** begin Text provided **

# soon



## Hinrichs (Oct 4, 2007)

*soon....but now its on*

well ill be ordering my setup monday hopefully
im getting the level 2 management with dual vair compressors and the signature series struts from mason tech
i read something about someone running the lines inside the car....how hard would that be and would there be any benefit?
could i see some pics of where people have their switch boxes comming out of?
thanks
car that will finally be low....and new wheels once the rcs sell


_Modified by Hinrichs at 5:57 PM 4-4-2008_


_Modified by Hinrichs at 7:04 PM 4-22-2008_


----------



## Hinrichs (Oct 4, 2007)

*Re: soon (Hinrichs)*

wow everyone must really not care about what i post on here ever
well ordering everything from scott at mason-tech tomorrow morning
heres the car right now sitting and waiting


----------



## moacur (Sep 22, 2006)

*Re: soon (Hinrichs)*

Nice man http://****************.com/smile/emthup.gif Can't wait to see the progress


----------



## Hinrichs (Oct 4, 2007)

*Re: soon (moacur)*

not like i wanna steal your idea....but what size are your new wheels


----------



## Rat4Life (Oct 14, 2004)

*Re: soon (Hinrichs)*

looks better with the wheels on. 








now start taking apart interior trim to run the wires and stuff.


----------



## moacur (Sep 22, 2006)

*Re: soon (Hinrichs)*


_Quote, originally posted by *Hinrichs* »_not like i wanna steal your idea....but what size are your new wheels


Honestly man, I'm not sure they would look that great on a black car. I'd do something different. Something that will set your car off and apart from the rest. Personally I think RC's look great on slammed cars. Check out dub-addictions ride in the Low.Life check in thread..


----------



## Jim Dangle (Mar 1, 2007)

*Re: soon (Hinrichs)*


_Quote, originally posted by *Hinrichs* »_wow everyone must really not care about what i post on here ever


i'll admit it, i don't care.


----------



## Hinrichs (Oct 4, 2007)

*Re: soon (Jim Dangle)*

i was gonna go with some jdm bbs wheel off of rbwheels.com but decided not to
ill be running the rcs for a while till i find something else....im just wondering what tire i should go with to make life easier cuz i have a 225/40 which seems a lil big but i dont know much
just got off the phone with scott and ill basically have everything by monday or tuesday...and i already started stripping the car once again to run the wires and all
just need to start on the subfloor for the trunk yet


----------



## Hinrichs (Oct 4, 2007)

*Re: soon (Hinrichs)*

well the trunk subfloor is done and ill have everything from scott on monday but i think the bags are gonna be wednesday or something








but at least ill be able to get something done
so heres what i ordered
signature series struts


level 2 management with dual vair 400 compressors




_Modified by Hinrichs at 8:19 AM 4-12-2008_


----------



## Wyman (Nov 15, 2001)

** end Text provided **
** begin Dataset excerpt **

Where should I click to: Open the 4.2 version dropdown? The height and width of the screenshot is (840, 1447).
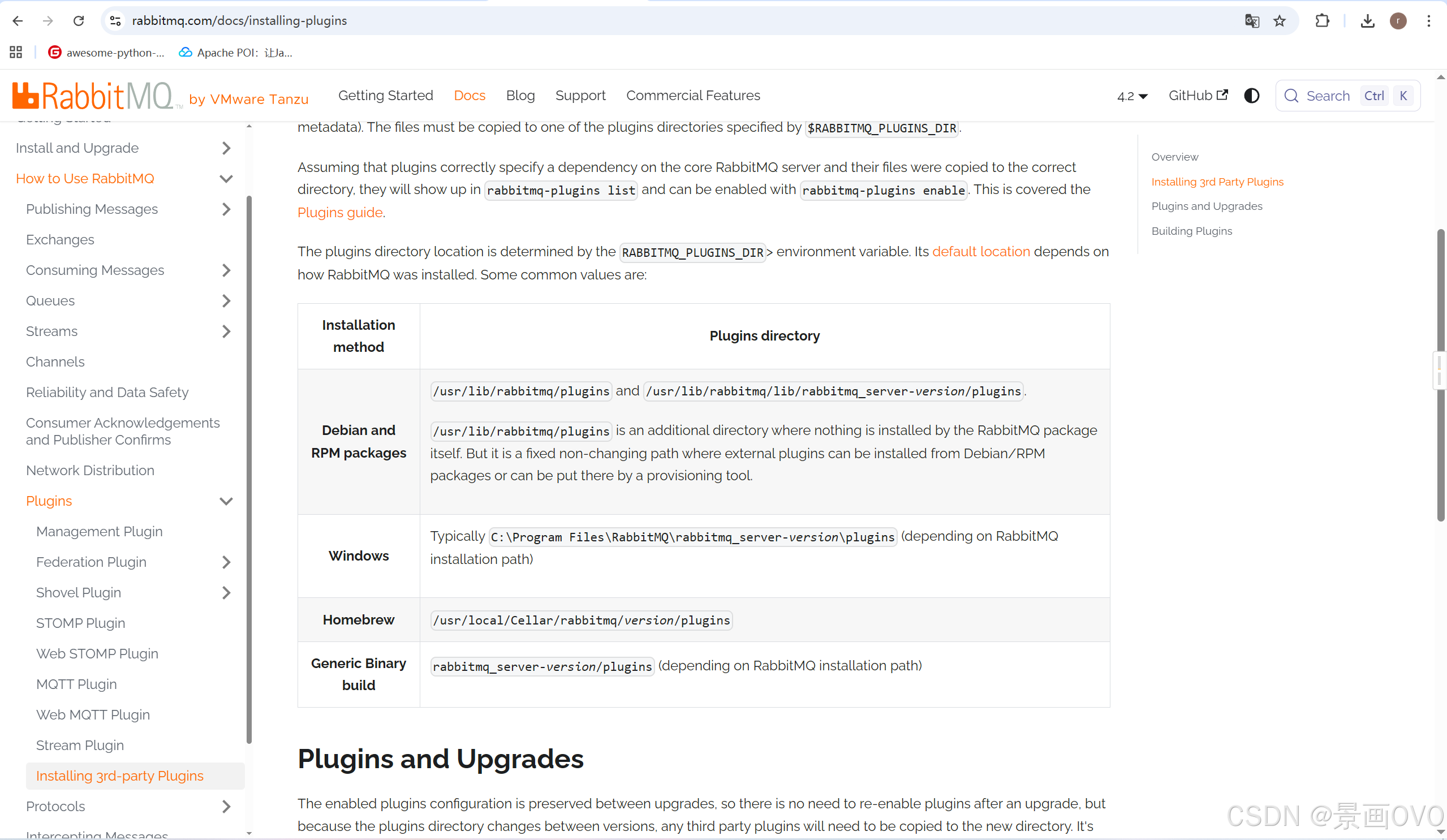pos(1132,96)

** end Dataset excerpt **

In one to three sentences, explain why moacur tells Hinrichs in the soon thread to choose something other than moacur's own new wheels.

moacur isn't sure those wheels would look that great on a black car. He would rather Hinrichs pick something that sets his car off and apart from the rest.